INSTRUCTION: List every line in the records below that contains the word "width".
----------
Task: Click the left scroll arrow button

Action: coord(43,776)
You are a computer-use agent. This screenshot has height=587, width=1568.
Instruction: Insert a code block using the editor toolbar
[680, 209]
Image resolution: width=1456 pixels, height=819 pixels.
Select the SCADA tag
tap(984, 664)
----------
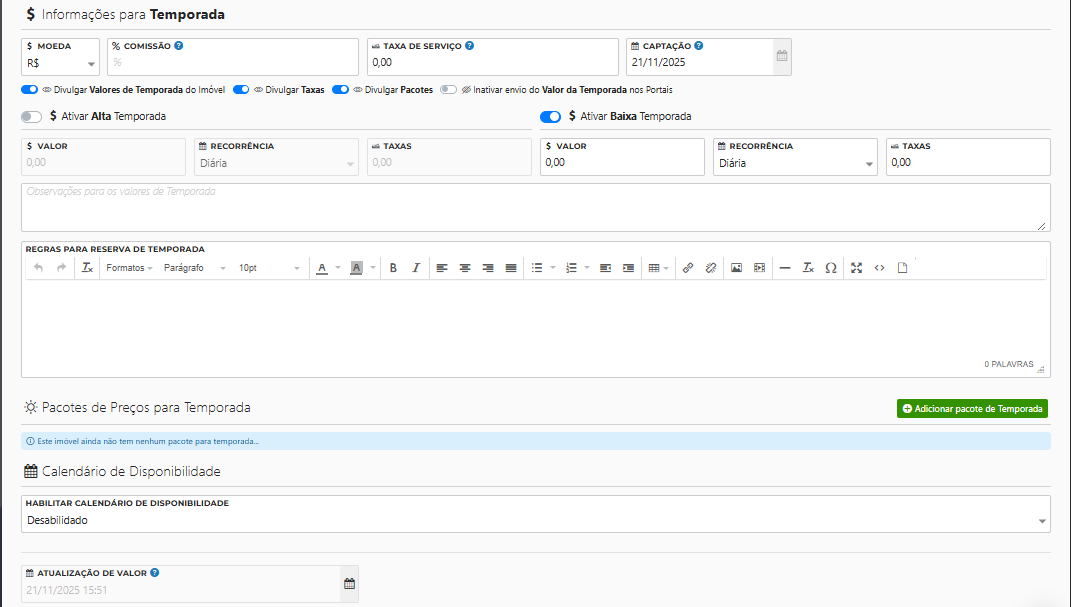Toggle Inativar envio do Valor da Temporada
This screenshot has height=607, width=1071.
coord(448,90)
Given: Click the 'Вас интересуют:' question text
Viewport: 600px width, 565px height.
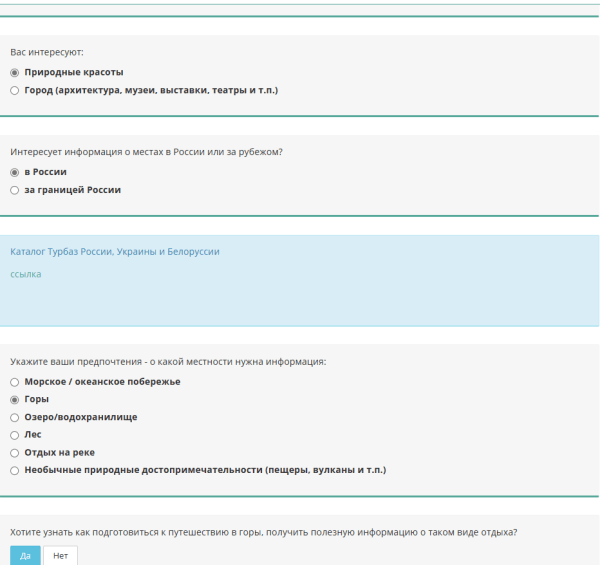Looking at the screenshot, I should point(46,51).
----------
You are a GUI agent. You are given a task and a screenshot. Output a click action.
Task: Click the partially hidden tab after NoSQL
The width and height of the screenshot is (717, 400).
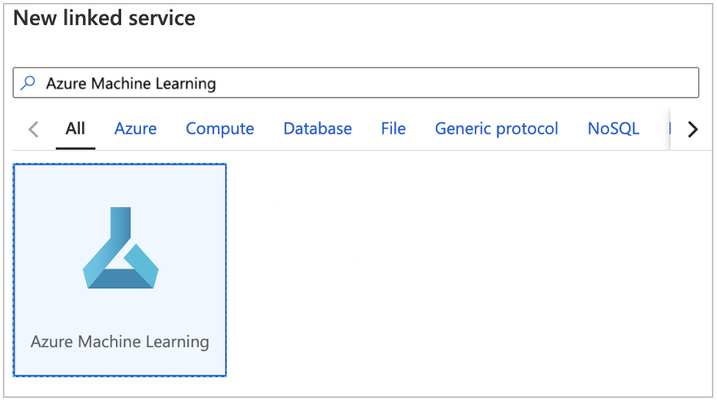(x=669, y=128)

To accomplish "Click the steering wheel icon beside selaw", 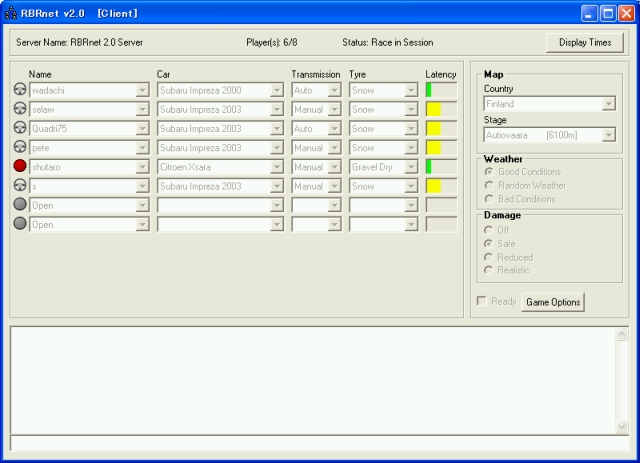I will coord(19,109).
----------
RESULT:
You are a computer-use agent. This screenshot has height=587, width=1568.
Image resolution: width=1456 pixels, height=819 pixels.
This screenshot has height=607, width=1071.
Viewport: 600px width, 565px height.
The width and height of the screenshot is (717, 400).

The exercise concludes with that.